Take Pennsylvania: deductions from paychecks can be made only for the employee’s benefit (here’s the Wage Payment and Collection Law itself, as well as the longer list of permissible wage deductions; there’s no secret exception for theft from a store or an alleged theft from a customer) and overtime work can be required by must pay 1-1/2 times regular pay. New Jersey’s employment laws are roughly the same. The federal Fair Labor Standards Act similarly mandates overtime pay.
Firing for refusing to cook spoiled hamburger patties is an interesting one, and a blatant violation of the FDA Food Safety Modernization Act passed just this year, which includes:
(a) In General.–No entity engaged in the manufacture, processing, packing, transporting, distribution, reception, holding, or importation of food may discharge an employee or otherwise discriminate against an employee with respect to compensation, terms, conditions, or privileges of employment because the employee, whether at the employee’s initiative or in the ordinary course of the employee’s duties (or any person acting pursuant to a request of the employee)–
(1) provided, caused to be provided, or is about to provide or cause to be provided to the employer, the Federal Government, or the attorney general of a State information relating to any violation of, or any act or omission the employee reasonably believes to be a violation of any provision of this Act or any order, rule, regulation, standard, or ban under this Act, or any order, rule, regulation, standard, or ban under this Act;
(2) testified or is about to testify in a proceeding concerning such violation;
(3) assisted or participated or is about to assist or participate in such a proceeding; or
(4) objected to, or refused to participate in, any activity, policy, practice, or assigned task that the employee (or other such person) reasonably believed to be in violation of any provision of this Act, or any order, rule, regulation, standard, or ban under this Act.
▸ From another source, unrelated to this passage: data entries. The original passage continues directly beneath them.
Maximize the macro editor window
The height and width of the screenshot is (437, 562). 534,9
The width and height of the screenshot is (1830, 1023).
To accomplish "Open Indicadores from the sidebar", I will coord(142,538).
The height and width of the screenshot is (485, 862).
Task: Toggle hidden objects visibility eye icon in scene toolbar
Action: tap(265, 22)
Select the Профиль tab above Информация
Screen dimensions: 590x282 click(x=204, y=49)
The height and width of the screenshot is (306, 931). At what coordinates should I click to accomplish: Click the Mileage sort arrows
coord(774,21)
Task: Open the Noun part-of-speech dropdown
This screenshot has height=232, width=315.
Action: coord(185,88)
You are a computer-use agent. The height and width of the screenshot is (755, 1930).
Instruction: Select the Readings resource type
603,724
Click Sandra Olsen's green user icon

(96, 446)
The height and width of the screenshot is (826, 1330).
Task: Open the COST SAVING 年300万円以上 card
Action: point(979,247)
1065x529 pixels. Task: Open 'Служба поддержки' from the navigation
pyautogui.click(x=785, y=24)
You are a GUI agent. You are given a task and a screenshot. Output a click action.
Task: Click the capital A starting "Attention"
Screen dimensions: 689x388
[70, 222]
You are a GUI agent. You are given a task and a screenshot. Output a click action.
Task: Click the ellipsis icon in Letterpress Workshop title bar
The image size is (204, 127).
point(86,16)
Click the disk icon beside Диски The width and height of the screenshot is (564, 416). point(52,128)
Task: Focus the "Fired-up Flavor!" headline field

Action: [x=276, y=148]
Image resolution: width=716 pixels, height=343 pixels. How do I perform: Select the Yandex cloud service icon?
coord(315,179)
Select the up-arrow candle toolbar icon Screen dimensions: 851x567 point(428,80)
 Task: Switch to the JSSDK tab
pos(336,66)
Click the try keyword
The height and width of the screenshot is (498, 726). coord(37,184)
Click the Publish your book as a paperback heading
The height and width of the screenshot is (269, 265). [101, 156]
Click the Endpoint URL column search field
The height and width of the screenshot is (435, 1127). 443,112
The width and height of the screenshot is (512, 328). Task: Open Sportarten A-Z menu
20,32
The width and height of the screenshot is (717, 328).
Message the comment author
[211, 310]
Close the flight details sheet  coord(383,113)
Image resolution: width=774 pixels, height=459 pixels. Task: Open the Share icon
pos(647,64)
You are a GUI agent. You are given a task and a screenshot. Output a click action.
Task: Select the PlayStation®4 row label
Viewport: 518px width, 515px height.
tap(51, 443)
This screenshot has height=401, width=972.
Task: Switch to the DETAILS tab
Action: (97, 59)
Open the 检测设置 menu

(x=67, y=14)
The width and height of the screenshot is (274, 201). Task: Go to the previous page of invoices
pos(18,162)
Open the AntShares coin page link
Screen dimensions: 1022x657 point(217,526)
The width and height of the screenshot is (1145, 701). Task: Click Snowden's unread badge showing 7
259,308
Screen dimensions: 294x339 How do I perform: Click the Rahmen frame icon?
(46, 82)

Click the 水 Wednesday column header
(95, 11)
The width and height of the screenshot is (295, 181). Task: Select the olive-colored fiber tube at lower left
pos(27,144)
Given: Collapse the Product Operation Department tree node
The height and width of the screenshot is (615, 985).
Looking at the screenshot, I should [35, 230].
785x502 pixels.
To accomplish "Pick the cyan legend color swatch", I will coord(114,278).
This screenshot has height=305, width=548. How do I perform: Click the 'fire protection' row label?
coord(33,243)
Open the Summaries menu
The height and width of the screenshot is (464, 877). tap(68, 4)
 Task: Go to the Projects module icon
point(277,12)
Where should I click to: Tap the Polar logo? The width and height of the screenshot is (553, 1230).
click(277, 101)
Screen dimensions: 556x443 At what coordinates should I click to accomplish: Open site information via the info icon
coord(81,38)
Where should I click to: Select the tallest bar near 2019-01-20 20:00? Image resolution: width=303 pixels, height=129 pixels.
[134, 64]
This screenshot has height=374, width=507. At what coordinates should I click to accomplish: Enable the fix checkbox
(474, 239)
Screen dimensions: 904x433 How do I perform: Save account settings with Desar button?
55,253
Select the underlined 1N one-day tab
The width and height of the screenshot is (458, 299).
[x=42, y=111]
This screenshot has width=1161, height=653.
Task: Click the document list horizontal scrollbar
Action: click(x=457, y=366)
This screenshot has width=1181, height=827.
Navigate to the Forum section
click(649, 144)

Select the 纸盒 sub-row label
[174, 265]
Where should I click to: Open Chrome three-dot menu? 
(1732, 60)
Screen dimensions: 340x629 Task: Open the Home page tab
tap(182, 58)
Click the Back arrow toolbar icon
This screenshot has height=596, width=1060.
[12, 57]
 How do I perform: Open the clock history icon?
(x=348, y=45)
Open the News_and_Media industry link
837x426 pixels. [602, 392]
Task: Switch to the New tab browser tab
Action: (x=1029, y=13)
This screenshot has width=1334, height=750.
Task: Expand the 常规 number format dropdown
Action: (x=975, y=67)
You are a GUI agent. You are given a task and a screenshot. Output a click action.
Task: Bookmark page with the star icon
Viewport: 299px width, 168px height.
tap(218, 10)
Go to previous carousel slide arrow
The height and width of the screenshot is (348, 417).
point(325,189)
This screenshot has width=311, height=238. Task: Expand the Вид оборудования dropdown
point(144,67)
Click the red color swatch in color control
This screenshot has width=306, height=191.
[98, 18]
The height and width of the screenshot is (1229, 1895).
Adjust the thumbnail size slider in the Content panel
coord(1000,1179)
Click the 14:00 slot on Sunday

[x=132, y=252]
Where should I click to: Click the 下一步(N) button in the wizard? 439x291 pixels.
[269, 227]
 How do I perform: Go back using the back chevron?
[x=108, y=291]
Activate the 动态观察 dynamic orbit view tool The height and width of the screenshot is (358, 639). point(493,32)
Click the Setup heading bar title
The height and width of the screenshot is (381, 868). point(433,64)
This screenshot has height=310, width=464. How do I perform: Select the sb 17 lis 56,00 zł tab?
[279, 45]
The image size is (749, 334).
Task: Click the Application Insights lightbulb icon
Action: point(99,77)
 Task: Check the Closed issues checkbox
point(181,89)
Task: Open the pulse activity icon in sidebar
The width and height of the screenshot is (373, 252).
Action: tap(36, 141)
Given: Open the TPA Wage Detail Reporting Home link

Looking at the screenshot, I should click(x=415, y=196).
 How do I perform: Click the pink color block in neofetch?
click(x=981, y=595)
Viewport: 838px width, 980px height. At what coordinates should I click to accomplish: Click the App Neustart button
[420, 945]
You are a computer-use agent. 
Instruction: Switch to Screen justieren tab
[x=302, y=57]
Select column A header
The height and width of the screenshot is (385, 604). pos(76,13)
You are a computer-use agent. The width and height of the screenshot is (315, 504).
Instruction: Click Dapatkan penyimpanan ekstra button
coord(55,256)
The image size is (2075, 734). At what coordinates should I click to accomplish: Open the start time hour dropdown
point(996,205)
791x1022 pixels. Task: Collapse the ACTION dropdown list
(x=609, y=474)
Indeed, even before the FMSA firing someone for refusing to serve spoiled food was likely a violation of the whistleblower laws of most states. Pennsylvania’s whistleblower law says:
(a) Persons not to be discharged — No employer may discharge, threaten or otherwise discriminate or retaliate against an employee regarding the employee’s compensation, terms, conditions, location or privileges of employment because the employee or a person acting on behalf of the employee makes a good faith report or is about to report, verbally or in writing, to the employer or appropriate authority an instance of wrongdoing or waste.
43 P.S. § 1423(a). 43 P.S. § 1422 define”wrongdoing” as “A violation which is not of a merely technical or minimal nature of a Federal or State statute or regulation, of a political subdivision ordinance or regulation or of a code of conduct or ethics designed to protect the interest of the public or the employer.”
The absurd part in all of this is that Wage & Hour laws in most states are quite good, in that they provide full compensation for employees for all lost wages, plus a penalty, plus attorney’s fees and litigation costs. I don’t do many of these cases (except as a class action of many employees), but I know many lawyers who do. Many employers, however, feel so emboldened by the dire economic straits of their employees (due to the low wages they pay) that they believe they can get away with blatantly illegal conduct like stealing their employee’s wages and serving rotten beef to customers. It’s a sad comment on the state of American labor and industry these days.